Más de una década antes de convertir un edificio de oficinas en Midtown Manhattan en una zona de guerra, Shane Tamura, de 27 años, era una joven promesa del fútbol americano en Santa Clarita, California. Inteligente, atlético y proveniente de una buena familia, Tamura destacó como running back en la secundaria. Su amigo Julian Torres lo describió como “un buen chico, brillante. Nunca imaginé algo así. Es una locura verlo ahora.”
Sin embargo, su vida dio un giro radical. Tamura desarrolló una obsesión con el CTE, una enfermedad cerebral degenerativa común entre jugadores de fútbol americano. Aunque no hay pruebas de que haya sido diagnosticado o que haya jugado a nivel universitario o profesional, la policía investiga si esta obsesión influyó en sus acciones. El lunes, Tamura condujo desde Nueva Jersey a Manhattan y desató una masacre en el edificio 345 Park Avenue, sede de la NFL.
En el piso 33, disparó casi 50 veces: se encontraron 24 casquillos y 15 fragmentos de bala.

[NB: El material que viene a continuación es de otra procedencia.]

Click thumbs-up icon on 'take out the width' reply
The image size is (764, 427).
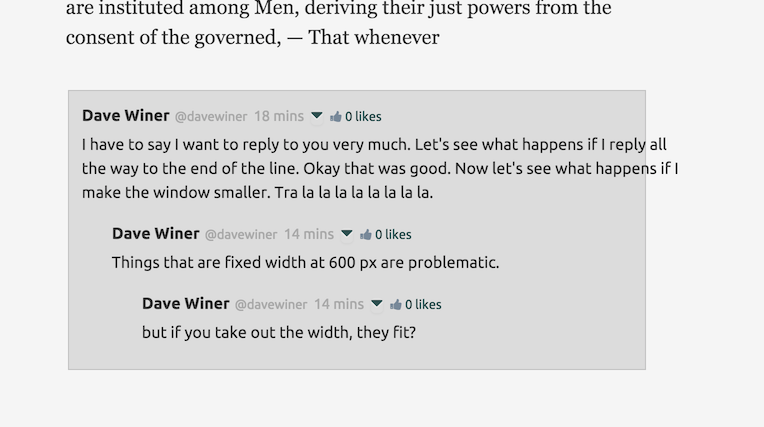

Disparó contra ventanas, rompió puertas y abrió fuego contra todo aquel que encontró. Juliaa Hyman, empleada de Rudin Management, murió tras salir del baño, probablemente para buscar ayuda. Sebije Nelovic, trabajadora de limpieza, escapó por segundos al girar en dirección opuesta al atacante.
Tamura finalmente se quitó la vida con un disparo en el pecho. Junto a su cuerpo, la policía halló una nota: “Estudien mi cerebro”. En su apartamento encontraron un trípode para su rifle, tres frascos de medicamentos (incluyendo un antipsicótico), y una segunda nota suicida: “Cuando miro a los ojos de papá y mamá, solo veo decepción. Te amo, mamá. Lo siento.”
La comisionada del NYPD, Jessica Tisch, confirmó que Tamura tenía un historial psiquiátrico con al menos dos hospitalizaciones en Nevada, en 2022 y 2024. La tragedia ha dejado a toda la ciudad consternada y continúa la investigación sobre cómo obtuvo el rifle y qué lo llevó a cometer esta brutal matanza.